Wednesday, 6 January 2016

How Do Circuit Breakers Work in The Stock Markets?

In the simplest language possible – a circuit breaker or circuit filter signifies the maximum that a stock (or the market as a whole) could rise or fall before trading in that specific stock (or in the market as a whole) is halted for a certain duration of time.
Once a circuit breaker is applied, no orders can be placed until the trading resumes. However, existing orders with your broker can be modified/ cancelled.
2 points are worth keeping in mind:

[I] Why the need for circuit breakers?

Oftentimes, stock prices fall (or rise) based on news flows; imagine a bad news which leads a panic sell off which results in a domino effect. As more and more investors start dumping their stock, valuations and price often lose their inherent correlation.
To avoid an unwarranted selloff and in order to give investors a chance to reconsider their decision, trading in the stock is halted for a certain period of time. Similarly, when there is an unwarranted buying, the filter is applied so that investors are not swayed by artificial exuberance, if such were to be the case.

[II] At what level are circuit breakers applied?

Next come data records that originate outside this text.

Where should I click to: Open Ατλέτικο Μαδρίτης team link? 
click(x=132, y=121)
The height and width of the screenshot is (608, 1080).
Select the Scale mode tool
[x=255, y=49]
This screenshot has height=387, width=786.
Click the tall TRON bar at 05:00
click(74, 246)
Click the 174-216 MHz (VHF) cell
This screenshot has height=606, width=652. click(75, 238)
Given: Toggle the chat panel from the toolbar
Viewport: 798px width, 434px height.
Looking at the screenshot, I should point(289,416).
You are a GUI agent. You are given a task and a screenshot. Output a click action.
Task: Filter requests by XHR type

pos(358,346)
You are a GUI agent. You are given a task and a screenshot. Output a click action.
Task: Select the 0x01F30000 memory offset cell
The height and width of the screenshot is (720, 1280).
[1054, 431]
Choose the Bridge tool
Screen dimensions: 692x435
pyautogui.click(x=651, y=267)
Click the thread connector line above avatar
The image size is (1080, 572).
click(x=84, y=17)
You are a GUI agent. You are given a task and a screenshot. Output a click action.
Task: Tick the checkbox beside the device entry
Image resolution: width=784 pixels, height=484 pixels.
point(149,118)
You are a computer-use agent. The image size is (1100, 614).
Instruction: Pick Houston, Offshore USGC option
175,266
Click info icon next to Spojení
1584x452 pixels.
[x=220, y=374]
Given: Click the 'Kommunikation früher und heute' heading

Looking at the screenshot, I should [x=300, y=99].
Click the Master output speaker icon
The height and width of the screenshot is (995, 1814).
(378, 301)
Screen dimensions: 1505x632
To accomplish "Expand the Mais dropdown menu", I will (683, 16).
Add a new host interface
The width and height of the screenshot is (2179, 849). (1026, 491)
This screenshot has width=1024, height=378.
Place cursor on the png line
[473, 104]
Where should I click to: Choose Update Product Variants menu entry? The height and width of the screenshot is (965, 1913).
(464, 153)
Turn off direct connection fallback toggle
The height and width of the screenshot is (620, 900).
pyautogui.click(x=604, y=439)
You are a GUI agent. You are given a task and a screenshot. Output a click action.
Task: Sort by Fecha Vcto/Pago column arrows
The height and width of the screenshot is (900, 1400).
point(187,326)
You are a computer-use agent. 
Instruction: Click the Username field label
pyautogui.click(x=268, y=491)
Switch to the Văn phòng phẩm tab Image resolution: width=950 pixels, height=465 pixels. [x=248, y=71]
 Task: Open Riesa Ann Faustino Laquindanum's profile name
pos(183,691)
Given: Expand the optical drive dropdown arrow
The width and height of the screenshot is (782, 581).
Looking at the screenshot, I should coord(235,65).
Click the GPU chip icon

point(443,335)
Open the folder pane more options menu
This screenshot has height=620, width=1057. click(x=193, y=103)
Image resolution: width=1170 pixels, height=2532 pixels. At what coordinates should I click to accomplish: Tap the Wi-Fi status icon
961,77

Two separate things are at play with regard to the level at which circuit breakers are applied.
  • Circuit Limits:
On exchange wide basis or Index circuits (Sensex and Nifty), there are three levels at which the circuit breaker kicks in – 10% | 15% | 20%. Once the Sensex or the Nifty moves that much in either direction, trading is halted in all equity and equity derivative markets across the country . yesterday trading 💹 was halted in Chinese markets due to triggering of circuits
On stock basis, - circuits on individual stocks circuit filters are applied at 2% | 5% | 10% | 20% levels. The exchange has pre-defined list of scripts for each of these levels. Circuit breakers are not applied to scripts on which derivative (F&O) products are available and which are part of indices on which derivative products are available.
  • Timing
If the 10% movement happens before 1 PM (in either direction), there is a 1 hour halt in trading. If such movement takes place before after 1 PM but before 2.30 PM, there is a halt of 30 minutes. If the movement happens after 2.30 pm, there is no halt. 

Once the market reopens for trading, the circuit breaker limits are revised such that a further 10% movement will not halt trading but in case the movement exceeds 15% (in either direction), there is a halt in trading. In case, the further 15% movement takes place before 1 PM – the halt is 2 hours. if the movement is after 1 PM but before 2 PM – the halt is 1 hour. There is no halt in case the movement happens after 2 PM.

Once the market reopens for trading – if it hits 20%, trading stops for the rest of the day.